## Problem requirements
Copy the rows below word for word, leaving out the pictures.

+ + + +

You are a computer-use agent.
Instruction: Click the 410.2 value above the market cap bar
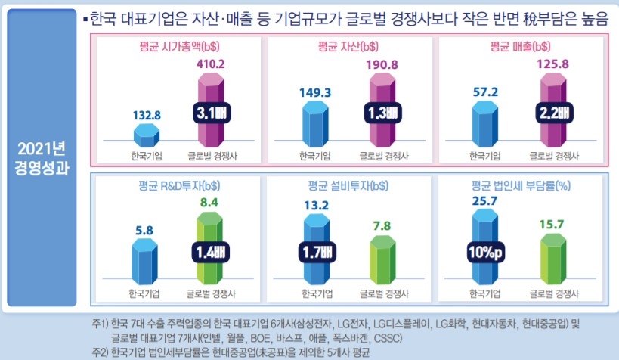[210, 64]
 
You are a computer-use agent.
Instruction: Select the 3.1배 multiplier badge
[210, 112]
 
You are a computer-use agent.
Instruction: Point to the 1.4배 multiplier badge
[210, 252]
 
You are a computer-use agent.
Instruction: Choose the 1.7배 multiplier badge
[317, 252]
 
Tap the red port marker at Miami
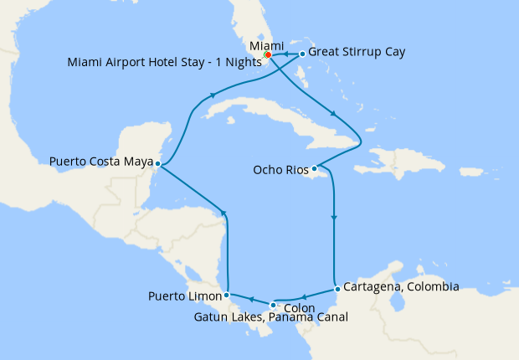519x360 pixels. (268, 55)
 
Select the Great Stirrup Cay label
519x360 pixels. (357, 52)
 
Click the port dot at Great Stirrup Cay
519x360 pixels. (302, 54)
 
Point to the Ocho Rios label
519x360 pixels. (280, 170)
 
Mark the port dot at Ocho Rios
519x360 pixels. (314, 169)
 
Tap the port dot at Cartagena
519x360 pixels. (337, 289)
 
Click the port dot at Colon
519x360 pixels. (273, 305)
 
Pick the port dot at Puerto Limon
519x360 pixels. (226, 295)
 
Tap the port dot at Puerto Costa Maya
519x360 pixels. (157, 164)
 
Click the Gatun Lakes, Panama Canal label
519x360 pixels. (270, 317)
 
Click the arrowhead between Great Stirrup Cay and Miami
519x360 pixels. (285, 54)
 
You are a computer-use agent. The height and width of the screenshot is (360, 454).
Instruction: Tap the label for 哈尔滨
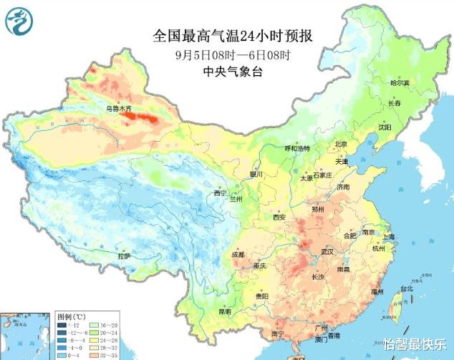point(400,83)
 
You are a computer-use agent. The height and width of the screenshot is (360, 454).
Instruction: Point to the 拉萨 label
point(125,256)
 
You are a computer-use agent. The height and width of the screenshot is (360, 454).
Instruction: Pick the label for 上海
point(390,237)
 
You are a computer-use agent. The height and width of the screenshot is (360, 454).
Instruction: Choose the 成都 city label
point(238,255)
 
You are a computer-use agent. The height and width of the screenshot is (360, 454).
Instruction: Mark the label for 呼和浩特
point(297,148)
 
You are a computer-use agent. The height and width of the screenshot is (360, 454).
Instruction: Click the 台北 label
point(406,288)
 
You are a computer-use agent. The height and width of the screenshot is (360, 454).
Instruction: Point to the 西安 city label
point(279,217)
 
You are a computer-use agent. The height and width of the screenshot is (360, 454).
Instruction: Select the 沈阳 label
point(385,127)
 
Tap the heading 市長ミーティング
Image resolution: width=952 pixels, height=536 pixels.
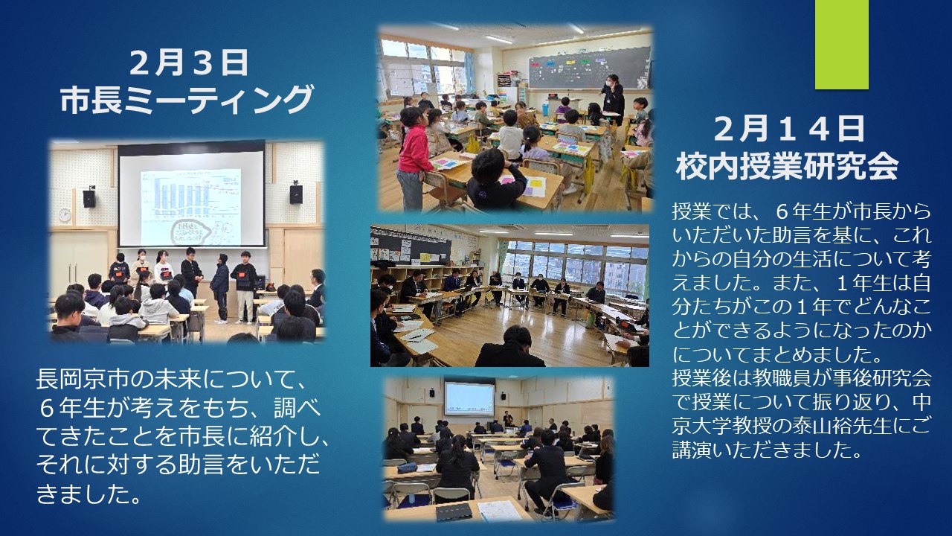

+ + + +

## Answer to the exercise
You are a computer-use agent.
Instruction: Click the 410.2 value above the market cap bar
[210, 64]
 
You are a computer-use agent.
Instruction: Select the 3.1배 multiplier badge
[210, 112]
 
You are a computer-use agent.
Instruction: Point to the 1.4배 multiplier badge
[210, 252]
 
You are a computer-use agent.
Instruction: Choose the 1.7배 multiplier badge
[317, 252]
 
Tap the red port marker at Miami
519x360 pixels. (268, 55)
 
Select the Great Stirrup Cay label
519x360 pixels. (357, 52)
 
Click the port dot at Great Stirrup Cay
519x360 pixels. (302, 54)
 
Point to the Ocho Rios label
519x360 pixels. (280, 170)
 
Mark the port dot at Ocho Rios
519x360 pixels. (314, 169)
 
Tap the port dot at Cartagena
519x360 pixels. (337, 289)
 
Click the port dot at Colon
519x360 pixels. (273, 305)
 
Pick the port dot at Puerto Limon
519x360 pixels. (226, 295)
 
Tap the port dot at Puerto Costa Maya
519x360 pixels. (157, 164)
 
Click the Gatun Lakes, Panama Canal label
519x360 pixels. (270, 317)
 
Click the arrowhead between Great Stirrup Cay and Miami
519x360 pixels. (285, 54)
 
You are a computer-use agent. The height and width of the screenshot is (360, 454).
Instruction: Tap the label for 哈尔滨
point(400,83)
 
You are a computer-use agent. The height and width of the screenshot is (360, 454).
Instruction: Point to the 拉萨 label
point(125,256)
 
You are a computer-use agent. The height and width of the screenshot is (360, 454).
Instruction: Pick the label for 上海
point(390,237)
 
You are a computer-use agent. The height and width of the screenshot is (360, 454).
Instruction: Choose the 成都 city label
point(238,255)
 
You are a computer-use agent. The height and width of the screenshot is (360, 454).
Instruction: Mark the label for 呼和浩特
point(297,148)
 
You are a computer-use agent. The height and width of the screenshot is (360, 454).
Instruction: Click the 台北 label
point(406,288)
 
You are a computer-use agent. The height and width of the screenshot is (360, 454).
Instruction: Point to the 西安 city label
point(279,217)
 
You are a computer-use agent. The height and width of the screenshot is (360, 454).
Instruction: Select the 沈阳 label
point(385,127)
 
Tap the heading 市長ミーティング
Image resolution: width=952 pixels, height=536 pixels.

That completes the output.